Morris has publicly acknowledged that as a young man he briefly shucked his connection to Judaism. He has also been criticized for making a documentary about a Holocaust denier (“Mr. Death: The Rise and Fall of Fred A. Leuchter, Jr.”) since relatives on his father’s side were killed in the Holocaust.
“There is no historical subject so sacrosanct — and that includes the Holocaust — that it should not be examined, re-examined,” Morris once told an interviewer from the U.S. Holocaust Museum. “History should never be considered as some kind of recitation of dead facts. It for all of us should be a process of endless discovery and rediscovery.”
I tell Morris that, in both “A Wilderness of Error” and in some of his other work, his writing reminds me of Talmudic commentary. He gives a quick snort — as it turns out, his great-grandfather on his mother’s side was a Talmud scholar. “I saw a photo of him,” Morris says. “I look quite a bit like him. Really! But actually, Hamilton looks even more like him.”

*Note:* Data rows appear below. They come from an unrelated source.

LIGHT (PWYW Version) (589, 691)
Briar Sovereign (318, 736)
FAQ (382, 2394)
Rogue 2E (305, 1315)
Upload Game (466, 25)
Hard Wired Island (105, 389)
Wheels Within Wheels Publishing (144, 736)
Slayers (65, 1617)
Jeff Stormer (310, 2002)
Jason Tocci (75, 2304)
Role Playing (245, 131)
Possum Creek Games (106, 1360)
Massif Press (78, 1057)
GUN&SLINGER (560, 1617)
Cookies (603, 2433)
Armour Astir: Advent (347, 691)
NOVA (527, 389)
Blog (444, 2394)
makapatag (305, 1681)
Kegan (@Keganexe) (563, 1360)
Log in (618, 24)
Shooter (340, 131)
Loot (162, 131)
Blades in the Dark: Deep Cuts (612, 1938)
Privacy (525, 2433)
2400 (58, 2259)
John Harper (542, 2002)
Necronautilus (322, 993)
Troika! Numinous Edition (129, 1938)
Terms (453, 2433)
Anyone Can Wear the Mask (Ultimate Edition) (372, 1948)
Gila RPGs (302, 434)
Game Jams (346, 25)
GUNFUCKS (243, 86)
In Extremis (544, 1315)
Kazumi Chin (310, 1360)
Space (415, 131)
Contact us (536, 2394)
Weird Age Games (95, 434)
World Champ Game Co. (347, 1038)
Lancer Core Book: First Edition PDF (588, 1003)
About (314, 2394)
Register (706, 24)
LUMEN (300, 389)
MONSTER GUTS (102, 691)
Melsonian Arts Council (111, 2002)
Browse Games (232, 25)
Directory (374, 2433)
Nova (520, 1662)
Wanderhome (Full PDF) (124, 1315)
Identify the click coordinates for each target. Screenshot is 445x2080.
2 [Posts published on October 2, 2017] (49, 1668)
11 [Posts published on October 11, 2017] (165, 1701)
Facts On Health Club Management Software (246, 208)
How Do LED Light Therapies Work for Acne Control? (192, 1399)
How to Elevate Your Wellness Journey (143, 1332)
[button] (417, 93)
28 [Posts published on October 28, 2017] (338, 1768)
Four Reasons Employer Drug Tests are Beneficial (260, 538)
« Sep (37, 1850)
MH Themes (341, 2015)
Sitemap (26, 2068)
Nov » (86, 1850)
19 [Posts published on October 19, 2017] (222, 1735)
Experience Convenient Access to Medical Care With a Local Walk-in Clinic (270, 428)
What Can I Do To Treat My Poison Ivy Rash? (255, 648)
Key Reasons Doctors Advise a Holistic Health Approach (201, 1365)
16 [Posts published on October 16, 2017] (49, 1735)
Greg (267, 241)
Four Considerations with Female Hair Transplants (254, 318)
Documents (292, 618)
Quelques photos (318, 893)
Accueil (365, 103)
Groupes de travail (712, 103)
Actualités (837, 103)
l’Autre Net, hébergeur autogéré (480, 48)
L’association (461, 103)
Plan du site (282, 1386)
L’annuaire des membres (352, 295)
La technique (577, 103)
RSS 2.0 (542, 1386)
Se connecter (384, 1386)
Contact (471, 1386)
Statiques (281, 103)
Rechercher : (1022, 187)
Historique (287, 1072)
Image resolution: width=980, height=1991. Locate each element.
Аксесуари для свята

So, now that Morris has finished “A Wilderness of Error,” is he done with the Jeffrey MacDonald story? Or is he suffering from a cathexis, a condition the Oxford Dictionary recently tweeted as the word of the day — defined as an unhealthy obsession with a person or object?
Morris laughs, as he is very familiar with the word. “I don’t pay attention to other people’s opinions, if my interests are healthy, or unhealthy,” he says. “I find I’m drawn to irritation. Irritation is a part of my life.”
Laurie Gwen Shapiro is an Emmy-nominated documentary film director.